Поручик прикрыл глаза — ему становилось скучно.
— Вот что, дорогая Анна Васильевна, — превратился штатский из палача-любителя в любезного собеседника. — Возвращайтесь-ка вы в свой вагон. Не надо лишний раз беспокоить Его Высокопревосходительство. А при случае мы дадим знать о вашем местонахождении. Это я могу обещать твердо. Ежели же вы захотите встретиться самостоятельно — мы вынуждены будем передать вас в следующую инстанцию, для сугубой проверки. А это, поверьте, лишние неприятности, да и счастливый момент встречи только отдалит.
— А как же это получилось, — спесиво, через губу, процедил поручик, — что Их Превосходительство ничего о вас не знает? Штатский, похожий на филера, тоже заинтересованно сверкнул глазами.
— Всякое случается, — ответила с достоинством, — видите, что за обстановка.
— Да вот в том-то и дело, — проскрипел поручик.
— Анна Васильевна, — штатский взял разговор в свои руки, — факт вашей искренности у меня не вызывает сомнения. Я вас видел с адмиралом на верховой прогулке. Извините, прекрасная пара, прекрасные лошади! Канадской породы-с? Першеронцы? Прошу великодушно извинить за излишнее рвение в исполнении долга — обстоятельства вынуждают. Везде провокаторы, вредители, шпионы.
Анна вынуждена была согласиться.
— Ночью из бомбометов обстреляли — никак нельзя терять бдительность, — мягко выпроваживали ее из купе. И тут она увидела под столом большую черную лужу… чего-то.
— Прошу, прошу, — заторопился контрразведчик, — дают отправление — с.
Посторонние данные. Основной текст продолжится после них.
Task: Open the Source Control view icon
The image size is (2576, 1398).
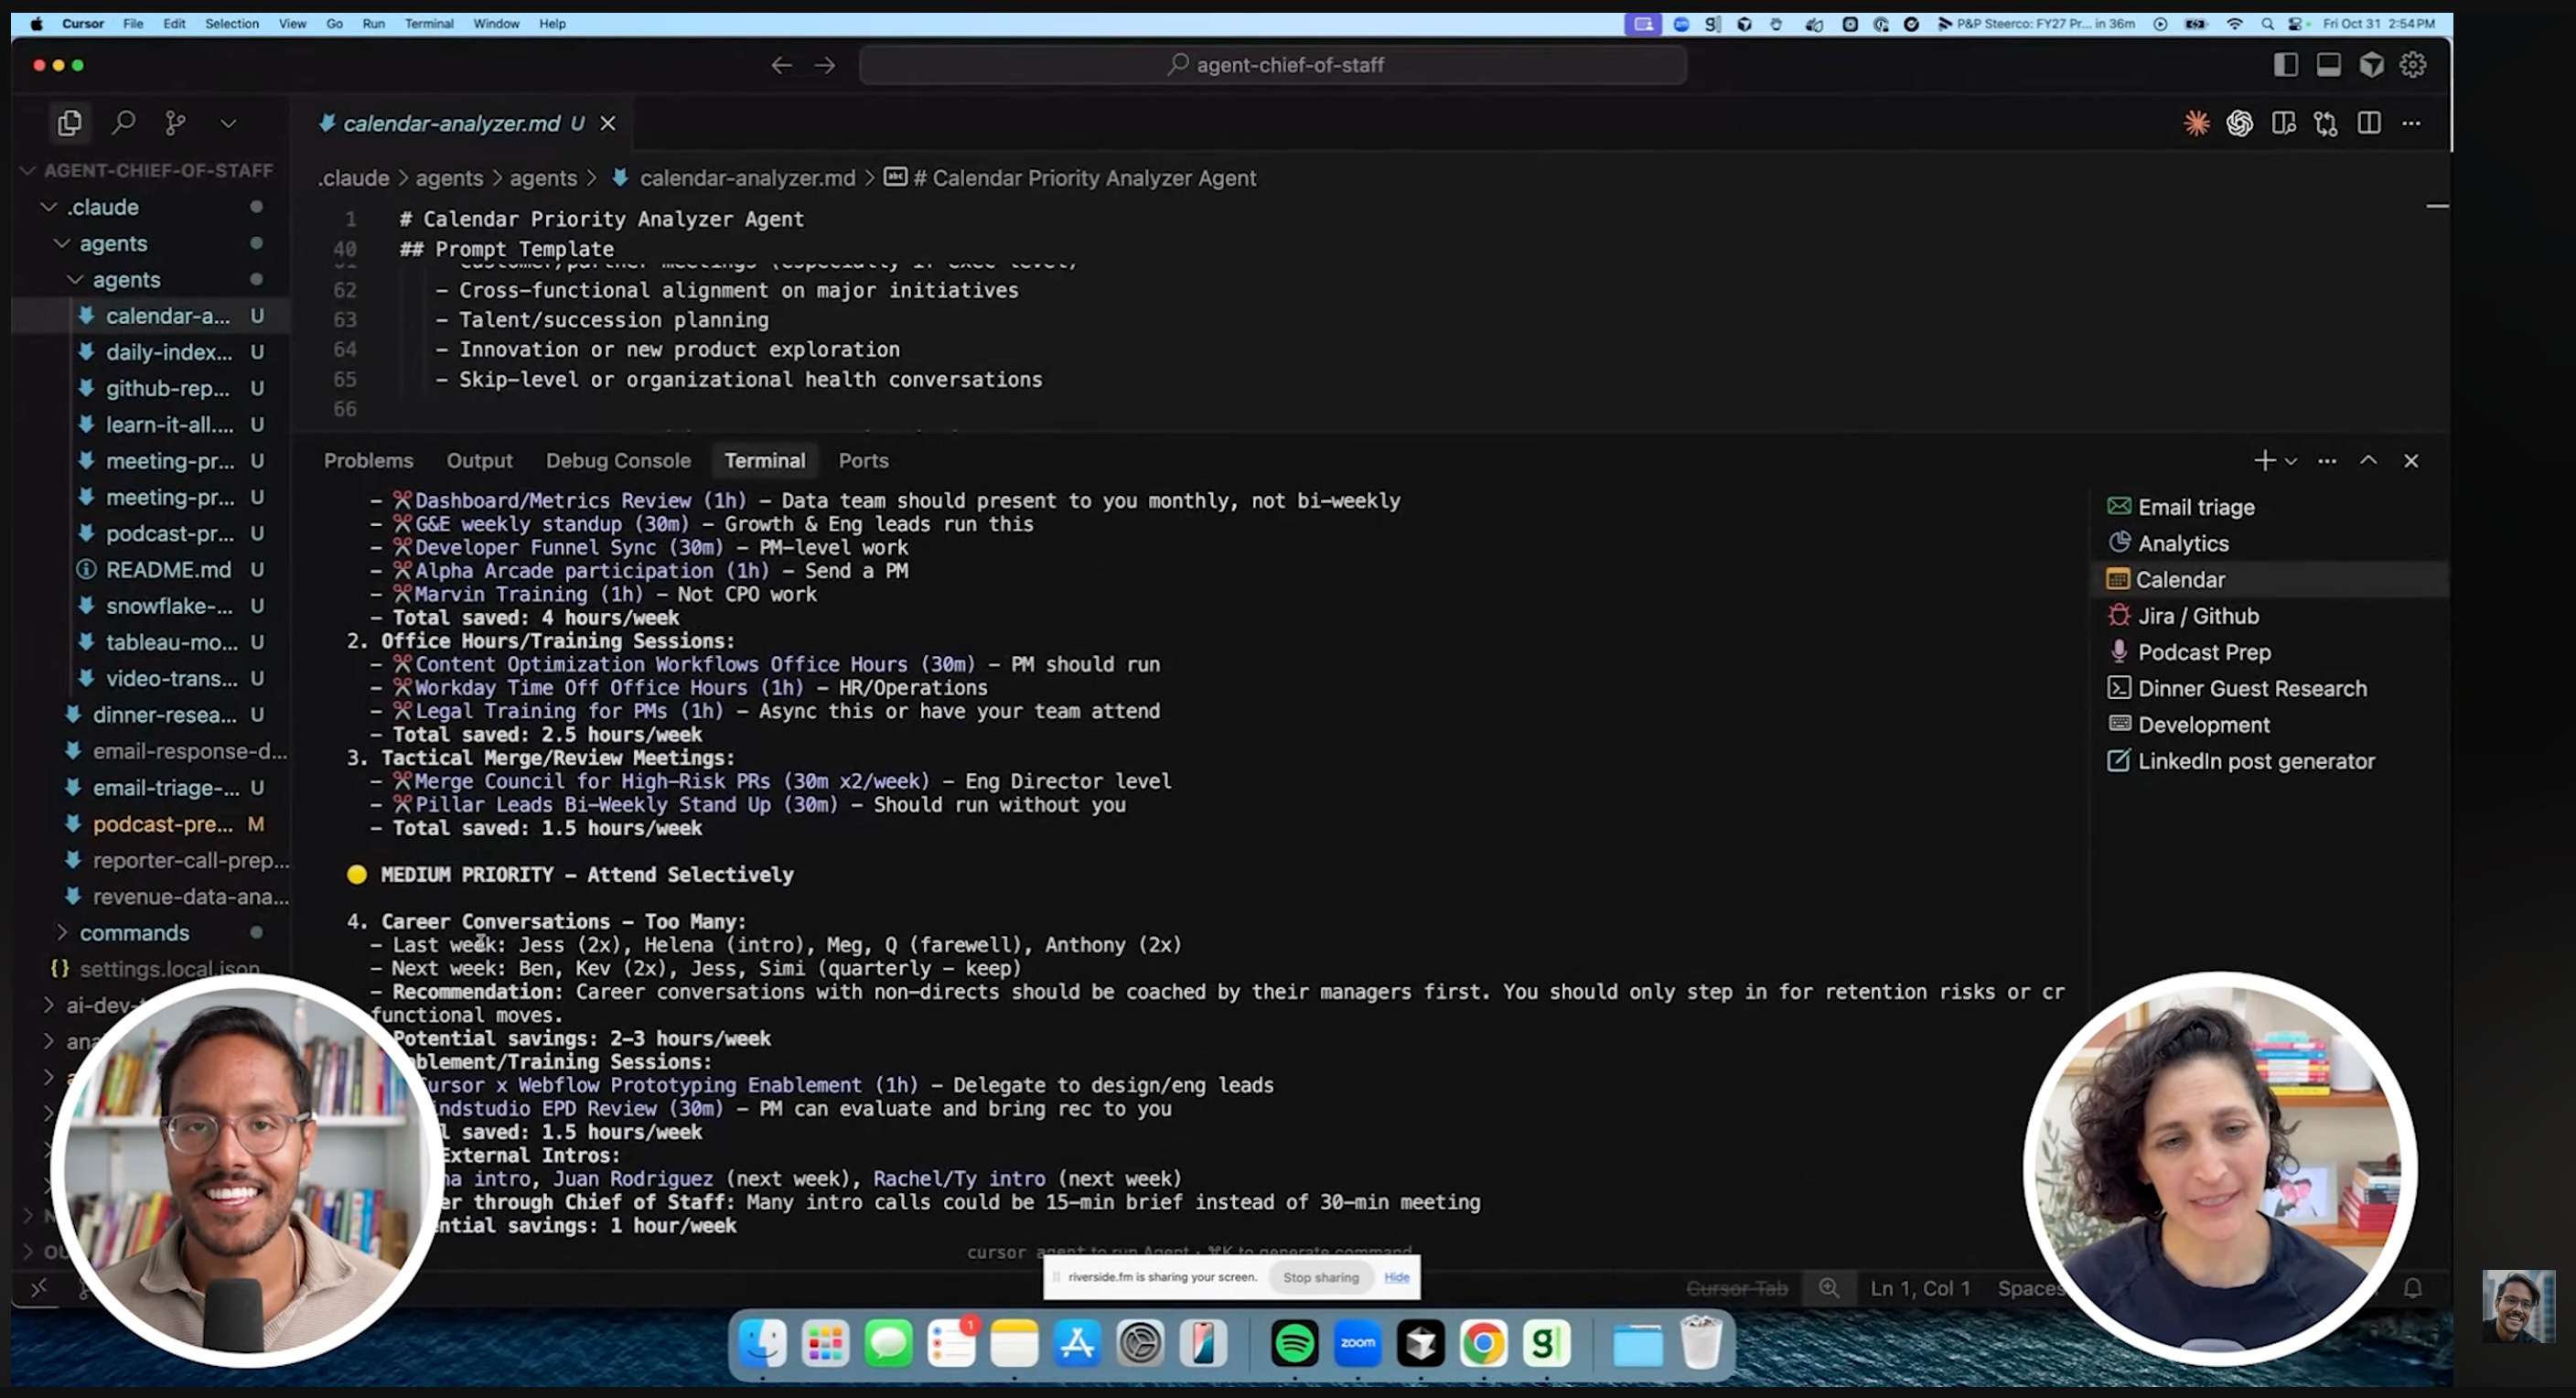Action: click(176, 123)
Отстанете — греха не оберешься.
Вышли на улицу. Кажется, долго ли были в вагоне, а успело стемнеть. Шли в сторону санитарного вагона. Оно, может, и правильно: доверяй да проверяй. Поезд дернулся, прогрохотал буферами, стронулся с места — заскочили в проплывающую мимо дверь. Кондуктор, было, воспротивился, контролеры заорали, показали документы — и он уступил. Мимо длинно проплывали склады, станционные постройки, железнодорожник с флажком.
— Да-а, — протянул филер мечтательно и горько, — от Москвы до Петербурга при царе-батюшке за семь часов пятьдесят минут доезжали.
Поручик сухо плюнул. Из мещан офицерик, скороспелка. «Их Высоко превосходительство», — не прошло мимо внимания Анны. Охамел и офицерский корпус. То ли еще будет.
— Пожалеет Россия, да поздно будет, — в том же направлении тоски текли мысли штатского. — Кровью умоется родимая.
Офицер опять плюнул. Теперь покосился и кондуктор. А ему, милому, хоть бы хны. И за грех не считает. А поезд торопился, набирал скорость, сбивался в стуке колесами. Анна отвернулась, достала из кармана зеркальце — губы припухли. Как у зуава. Контрразведчики приобрели скучающее выражение, смотрели в сторону. За окном бежали стожки, проплывали белые поляны, и опять обступал окончательно почерневший ельник. На тормозе гулял ветер, лез в рукава, знобил.
— Разбежался как, — похвалил паровоз офицер-разночинец, — этак скоро и Ново-Николаевск!
— Сплюньте, поручик, — хитро покосился на Тимиреву штатский.